The input:
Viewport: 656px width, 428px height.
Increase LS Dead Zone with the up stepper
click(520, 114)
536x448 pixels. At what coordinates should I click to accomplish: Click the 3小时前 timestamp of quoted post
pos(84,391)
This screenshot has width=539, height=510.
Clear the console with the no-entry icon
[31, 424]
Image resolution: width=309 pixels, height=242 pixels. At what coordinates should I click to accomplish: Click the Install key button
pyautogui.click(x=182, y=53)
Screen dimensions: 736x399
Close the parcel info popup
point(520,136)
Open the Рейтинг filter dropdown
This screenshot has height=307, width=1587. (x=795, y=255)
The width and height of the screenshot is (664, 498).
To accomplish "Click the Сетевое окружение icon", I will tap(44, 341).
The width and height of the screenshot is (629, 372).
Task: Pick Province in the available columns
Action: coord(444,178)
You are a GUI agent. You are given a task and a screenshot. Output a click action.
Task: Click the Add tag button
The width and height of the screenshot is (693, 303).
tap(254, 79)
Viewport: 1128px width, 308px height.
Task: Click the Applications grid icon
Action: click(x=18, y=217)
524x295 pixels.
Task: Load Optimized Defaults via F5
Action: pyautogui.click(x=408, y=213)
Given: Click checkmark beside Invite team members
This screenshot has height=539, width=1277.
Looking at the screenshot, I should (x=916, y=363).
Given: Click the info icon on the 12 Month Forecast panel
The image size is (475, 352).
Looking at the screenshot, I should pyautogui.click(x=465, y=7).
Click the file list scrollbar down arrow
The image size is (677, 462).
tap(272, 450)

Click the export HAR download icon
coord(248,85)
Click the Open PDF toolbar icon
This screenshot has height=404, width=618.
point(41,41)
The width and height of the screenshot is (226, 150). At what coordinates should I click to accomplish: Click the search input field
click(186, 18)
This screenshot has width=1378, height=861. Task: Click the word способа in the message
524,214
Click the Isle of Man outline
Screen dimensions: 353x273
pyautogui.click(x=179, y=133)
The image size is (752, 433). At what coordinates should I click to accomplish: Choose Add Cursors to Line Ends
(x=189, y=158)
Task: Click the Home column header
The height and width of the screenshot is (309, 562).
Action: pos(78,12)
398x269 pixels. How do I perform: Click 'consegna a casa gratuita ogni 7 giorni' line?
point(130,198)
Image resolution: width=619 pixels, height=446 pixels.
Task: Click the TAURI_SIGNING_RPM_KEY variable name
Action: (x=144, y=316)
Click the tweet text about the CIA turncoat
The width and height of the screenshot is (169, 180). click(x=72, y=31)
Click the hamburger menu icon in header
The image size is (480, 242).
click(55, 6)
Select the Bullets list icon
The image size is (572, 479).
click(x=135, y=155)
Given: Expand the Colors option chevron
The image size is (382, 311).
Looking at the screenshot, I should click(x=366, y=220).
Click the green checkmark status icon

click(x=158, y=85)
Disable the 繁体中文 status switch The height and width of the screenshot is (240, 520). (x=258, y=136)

Exercise instructions:
Reproduce the records above exactly. Leave nothing out.

Response area:
Viewport: 656px width, 428px height.
Increase LS Dead Zone with the up stepper
click(520, 114)
536x448 pixels. At what coordinates should I click to accomplish: Click the 3小时前 timestamp of quoted post
pos(84,391)
This screenshot has width=539, height=510.
Clear the console with the no-entry icon
[31, 424]
Image resolution: width=309 pixels, height=242 pixels. At what coordinates should I click to accomplish: Click the Install key button
pyautogui.click(x=182, y=53)
Screen dimensions: 736x399
Close the parcel info popup
point(520,136)
Open the Рейтинг filter dropdown
This screenshot has height=307, width=1587. (x=795, y=255)
The width and height of the screenshot is (664, 498).
To accomplish "Click the Сетевое окружение icon", I will tap(44, 341).
The width and height of the screenshot is (629, 372).
Task: Pick Province in the available columns
Action: coord(444,178)
You are a GUI agent. You are given a task and a screenshot. Output a click action.
Task: Click the Add tag button
The width and height of the screenshot is (693, 303).
tap(254, 79)
Viewport: 1128px width, 308px height.
Task: Click the Applications grid icon
Action: click(x=18, y=217)
524x295 pixels.
Task: Load Optimized Defaults via F5
Action: pyautogui.click(x=408, y=213)
Given: Click checkmark beside Invite team members
This screenshot has height=539, width=1277.
Looking at the screenshot, I should (x=916, y=363).
Given: Click the info icon on the 12 Month Forecast panel
The image size is (475, 352).
Looking at the screenshot, I should pyautogui.click(x=465, y=7).
Click the file list scrollbar down arrow
The image size is (677, 462).
tap(272, 450)

Click the export HAR download icon
coord(248,85)
Click the Open PDF toolbar icon
This screenshot has height=404, width=618.
point(41,41)
The width and height of the screenshot is (226, 150). At what coordinates should I click to accomplish: Click the search input field
click(186, 18)
This screenshot has width=1378, height=861. Task: Click the word способа in the message
524,214
Click the Isle of Man outline
Screen dimensions: 353x273
pyautogui.click(x=179, y=133)
The image size is (752, 433). At what coordinates should I click to accomplish: Choose Add Cursors to Line Ends
(x=189, y=158)
Task: Click the Home column header
The height and width of the screenshot is (309, 562).
Action: pos(78,12)
398x269 pixels. How do I perform: Click 'consegna a casa gratuita ogni 7 giorni' line?
point(130,198)
Image resolution: width=619 pixels, height=446 pixels.
Task: Click the TAURI_SIGNING_RPM_KEY variable name
Action: (x=144, y=316)
Click the tweet text about the CIA turncoat
The width and height of the screenshot is (169, 180). click(x=72, y=31)
Click the hamburger menu icon in header
The image size is (480, 242).
click(55, 6)
Select the Bullets list icon
The image size is (572, 479).
click(x=135, y=155)
Given: Expand the Colors option chevron
The image size is (382, 311).
Looking at the screenshot, I should click(x=366, y=220).
Click the green checkmark status icon

click(x=158, y=85)
Disable the 繁体中文 status switch The height and width of the screenshot is (240, 520). (x=258, y=136)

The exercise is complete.